Exercise instructions: Below is a listing; retype exactly the line with "This screenshot has width=715, height=270." and every line after it through the end, and only those, leaving out the pictures.
···
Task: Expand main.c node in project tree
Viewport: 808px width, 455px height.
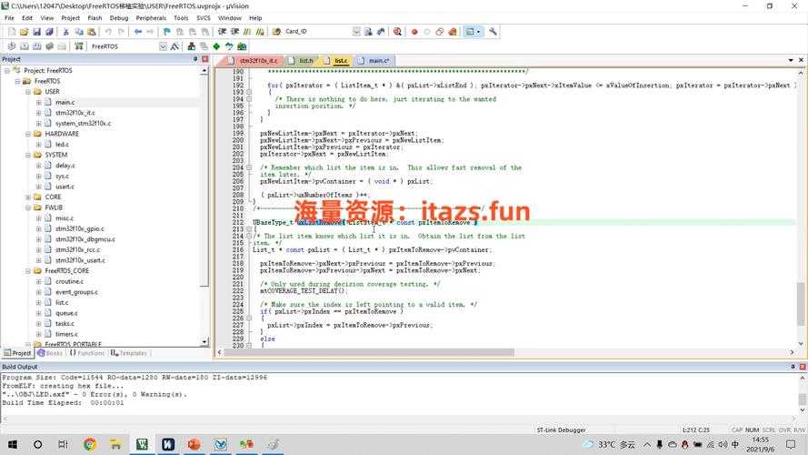Action: [x=39, y=102]
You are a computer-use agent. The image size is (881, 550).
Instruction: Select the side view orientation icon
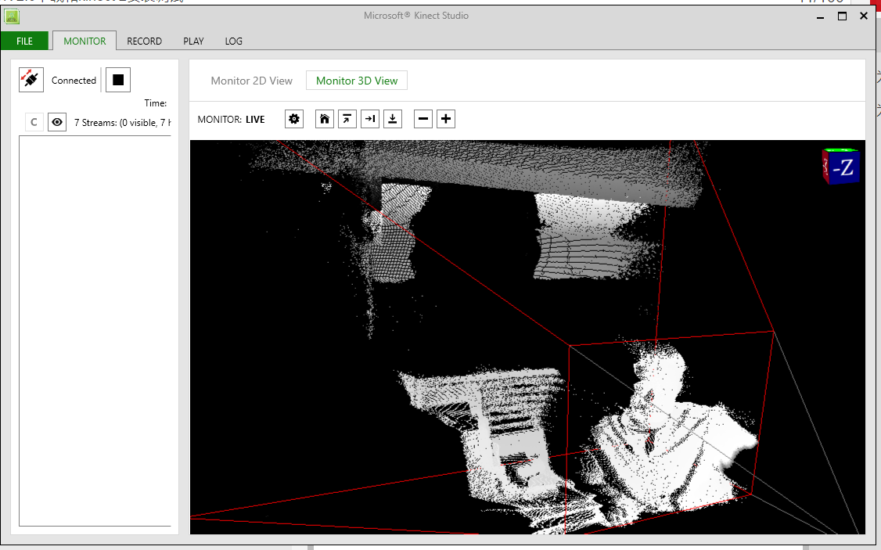369,118
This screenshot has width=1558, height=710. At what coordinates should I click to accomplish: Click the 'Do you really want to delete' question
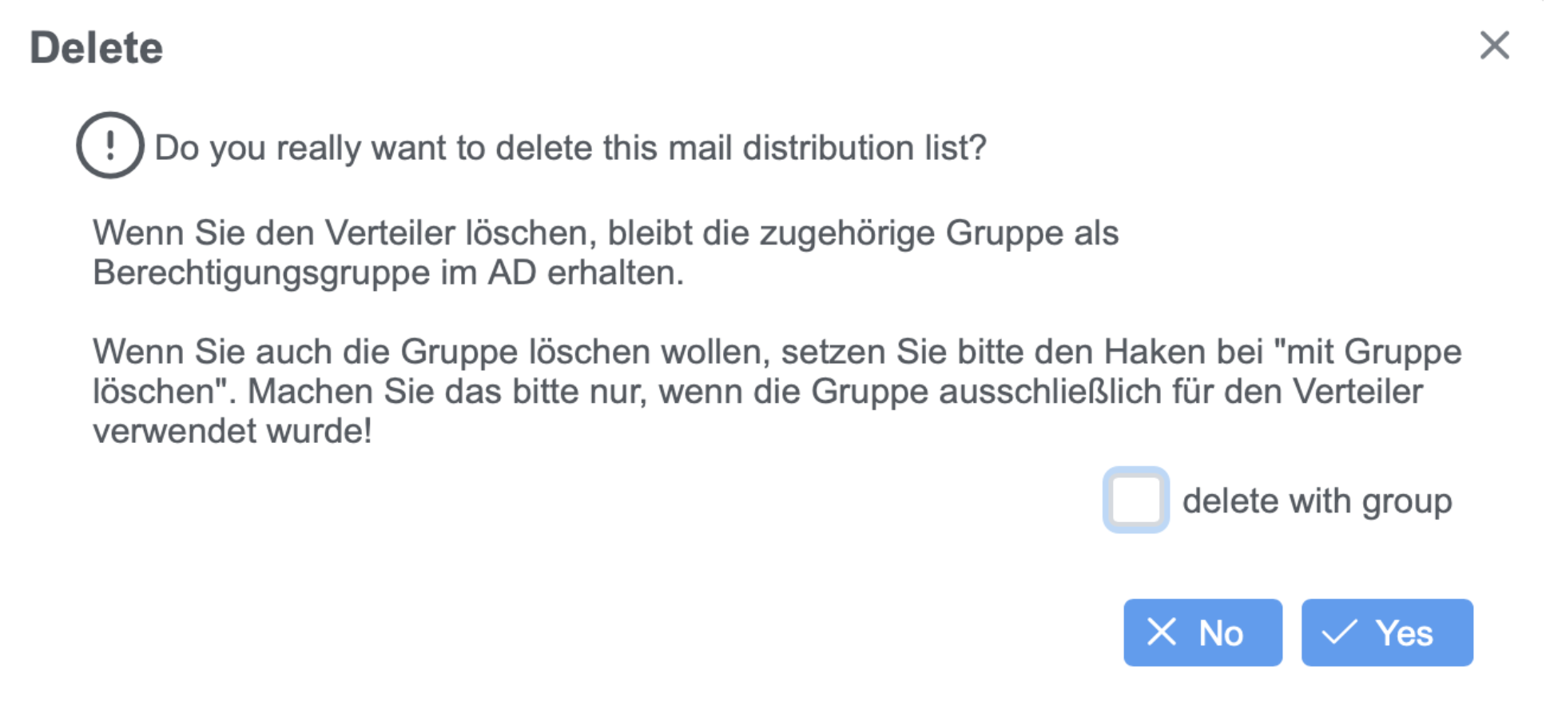[x=570, y=148]
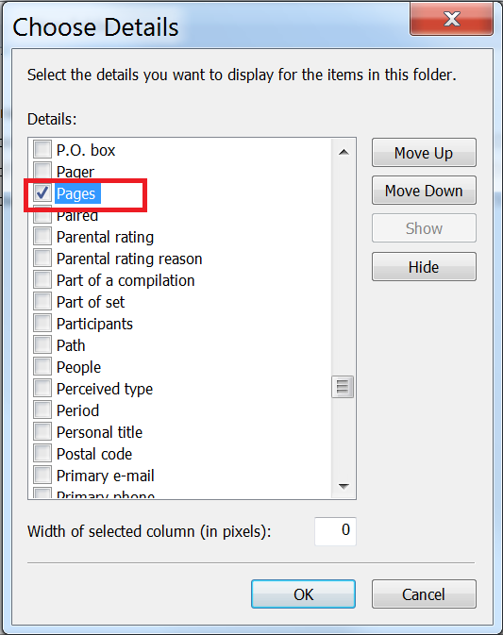The height and width of the screenshot is (635, 503).
Task: Tick the Parental rating checkbox
Action: coord(42,237)
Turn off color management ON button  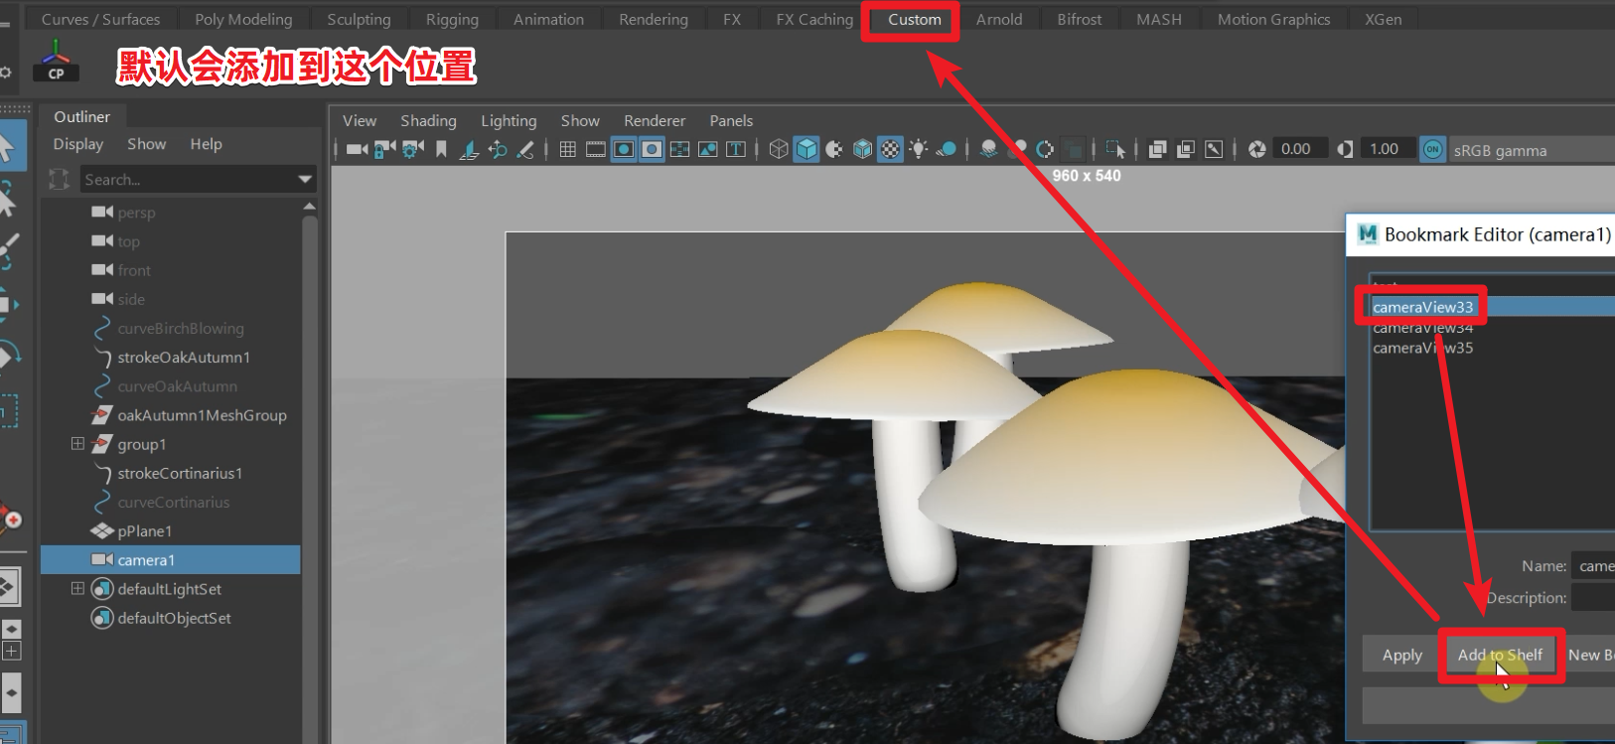[1432, 149]
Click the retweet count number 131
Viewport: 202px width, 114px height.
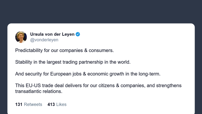(x=19, y=104)
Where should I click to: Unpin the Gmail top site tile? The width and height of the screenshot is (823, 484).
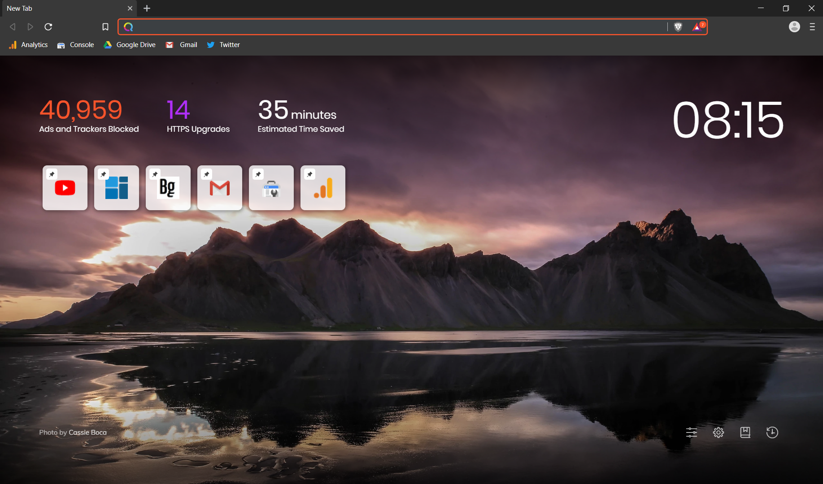pos(207,174)
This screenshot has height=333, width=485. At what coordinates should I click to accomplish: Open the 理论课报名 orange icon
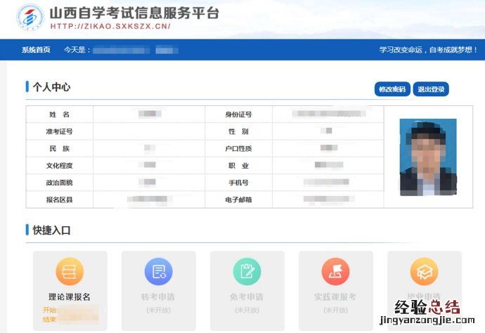coord(70,272)

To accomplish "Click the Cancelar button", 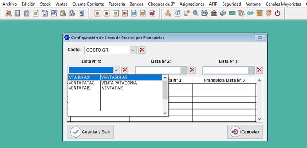I will (245, 132).
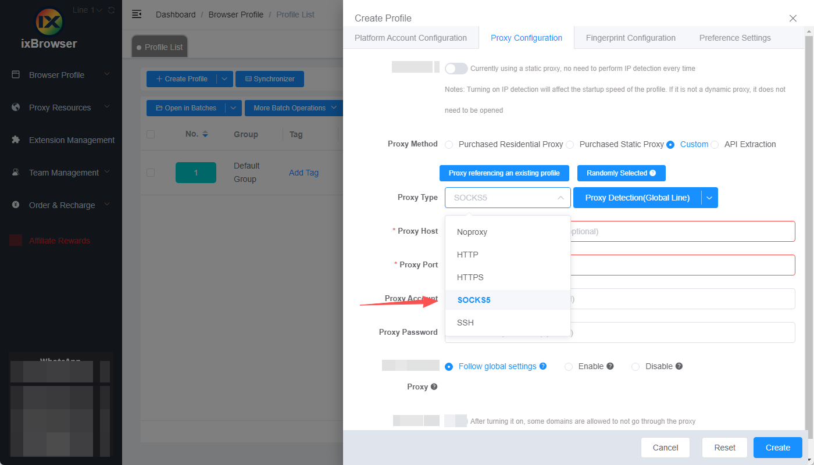This screenshot has width=814, height=465.
Task: Choose SSH from the proxy type list
Action: 465,323
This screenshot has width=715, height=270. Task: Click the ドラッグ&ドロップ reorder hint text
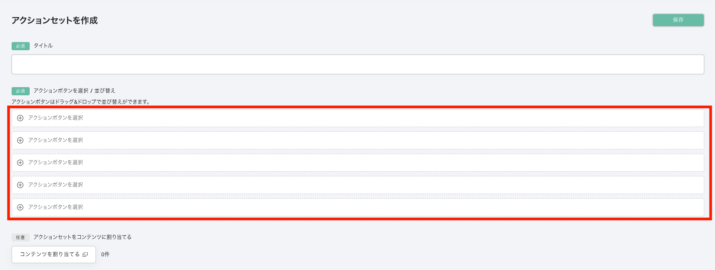tap(80, 102)
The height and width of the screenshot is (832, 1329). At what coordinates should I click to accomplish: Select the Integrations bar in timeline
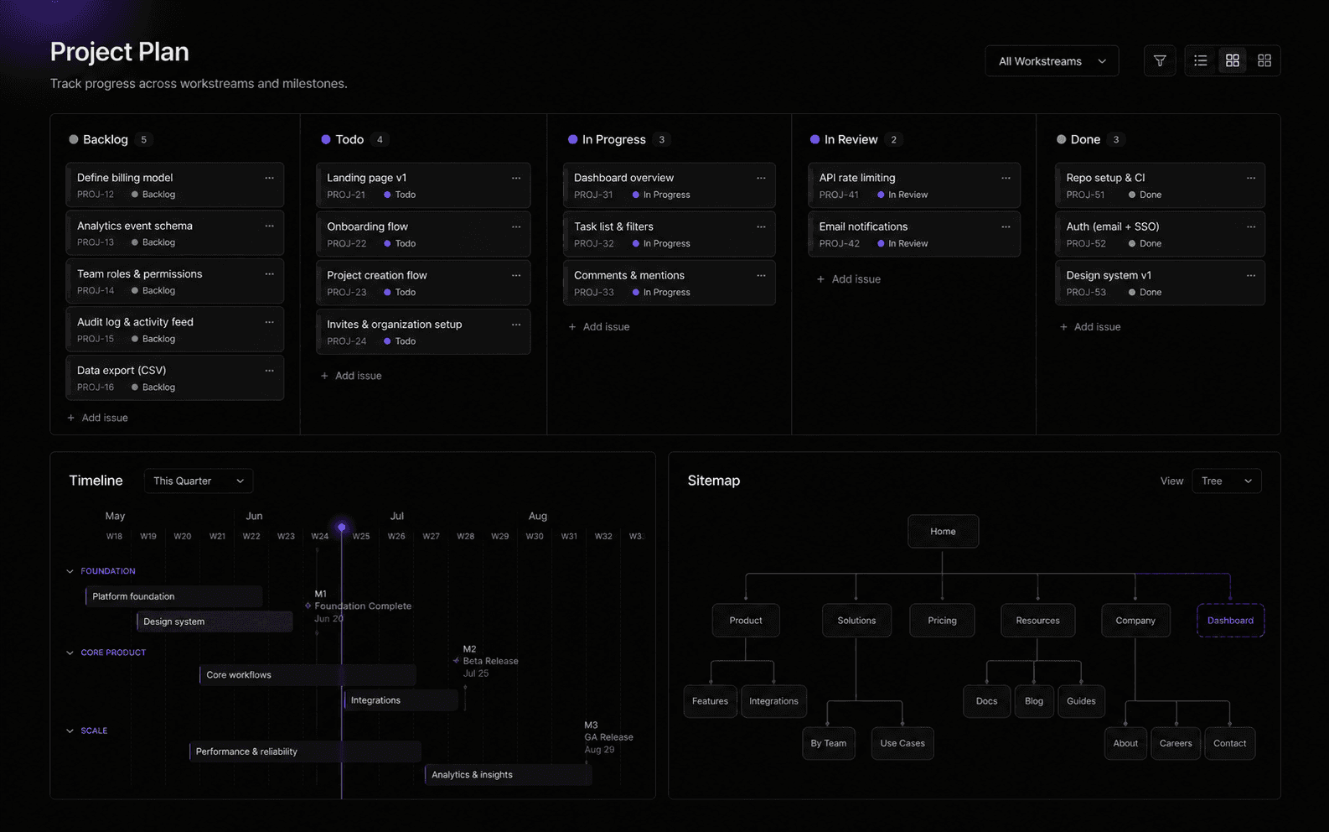[401, 700]
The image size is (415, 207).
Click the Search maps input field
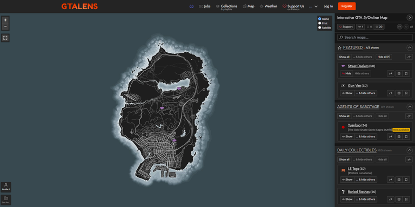375,37
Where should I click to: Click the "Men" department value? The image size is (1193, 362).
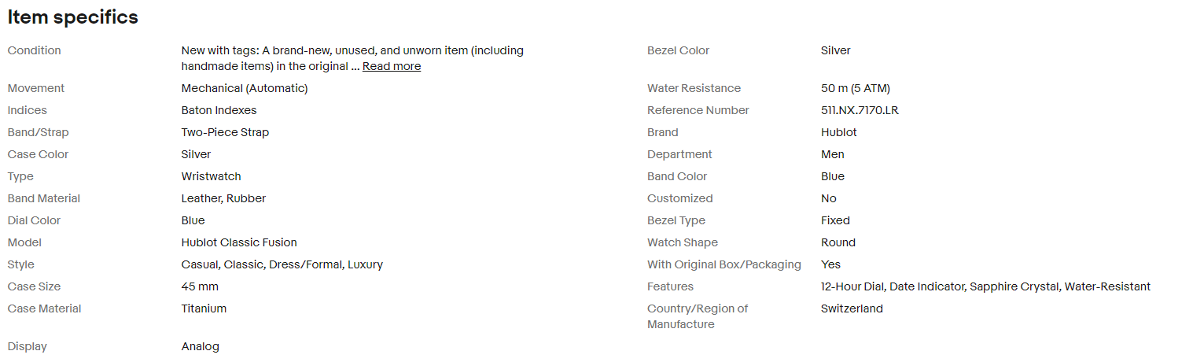click(x=832, y=154)
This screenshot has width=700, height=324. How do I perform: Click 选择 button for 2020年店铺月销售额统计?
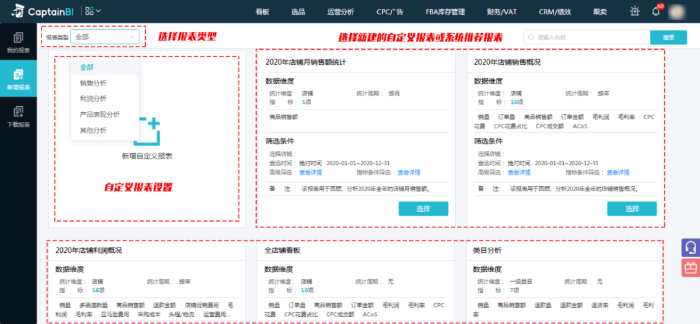pos(423,209)
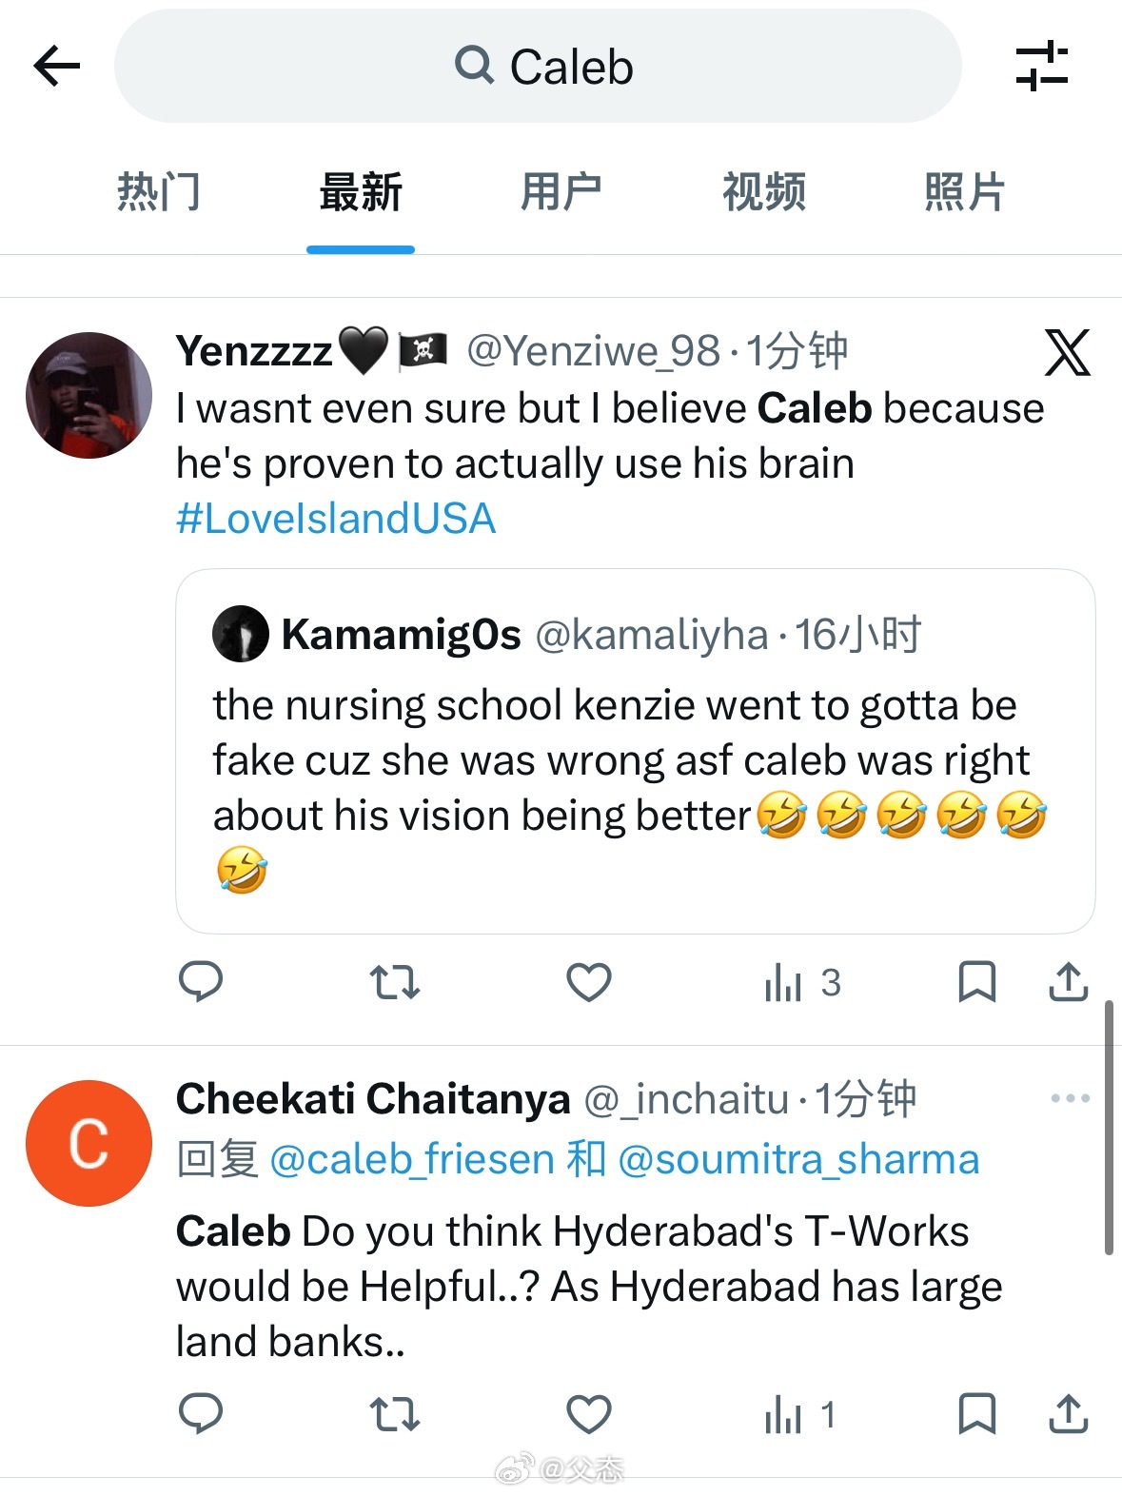The width and height of the screenshot is (1122, 1496).
Task: Click the X logo on Yenzzzz's tweet
Action: tap(1068, 353)
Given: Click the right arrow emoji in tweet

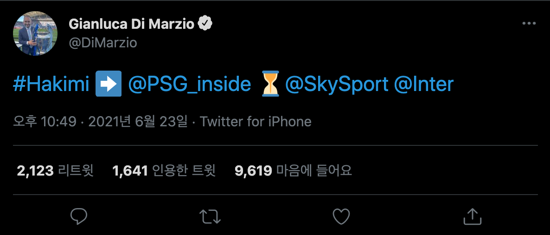Looking at the screenshot, I should pyautogui.click(x=108, y=85).
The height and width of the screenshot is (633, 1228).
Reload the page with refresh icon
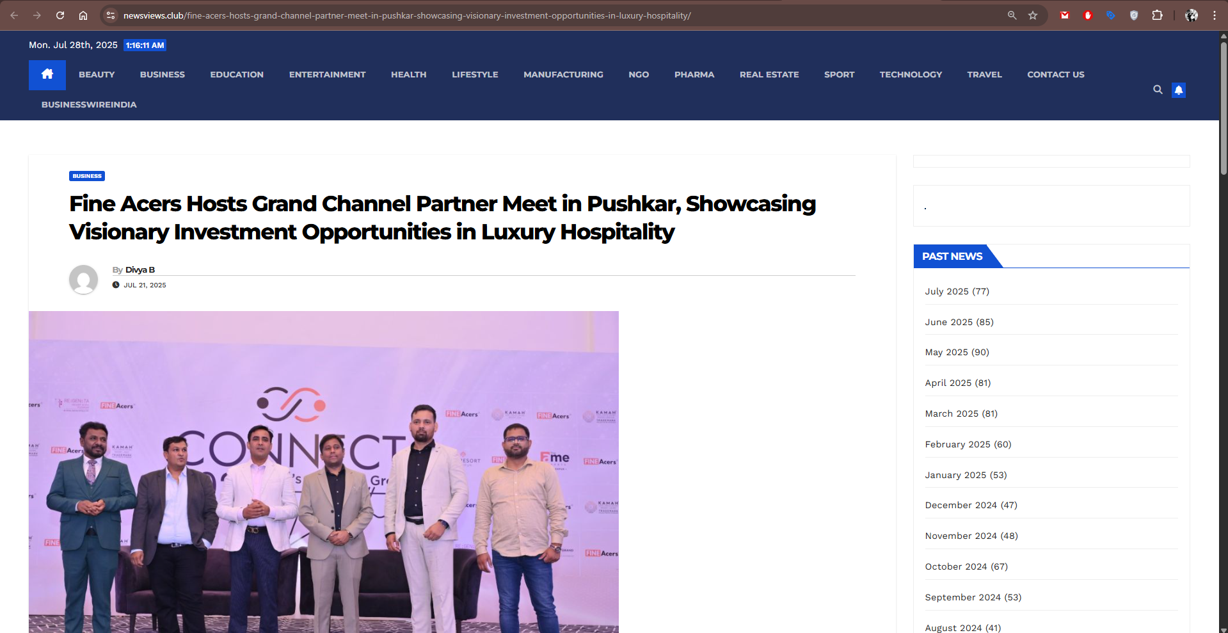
···
Solution:
This screenshot has width=715, height=270. Task: Click the ドラッグ&ドロップ reorder hint text
tap(80, 102)
The height and width of the screenshot is (832, 1329). At what coordinates should I click to accomplish: Select the Integrations bar in timeline
[401, 700]
The image size is (415, 207).
Click the Search maps input field
375,37
Where should I click to: Click the "Men" department value? The image size is (1193, 362).
click(x=832, y=154)
This screenshot has width=700, height=324. How do I perform: Click 选择 button for 2020年店铺月销售额统计?
pos(423,209)
The width and height of the screenshot is (1122, 1496).
Task: Click the X logo on Yenzzzz's tweet
Action: tap(1068, 353)
Given: Click the right arrow emoji in tweet

Looking at the screenshot, I should pyautogui.click(x=108, y=85).
The height and width of the screenshot is (633, 1228).
Reload the page with refresh icon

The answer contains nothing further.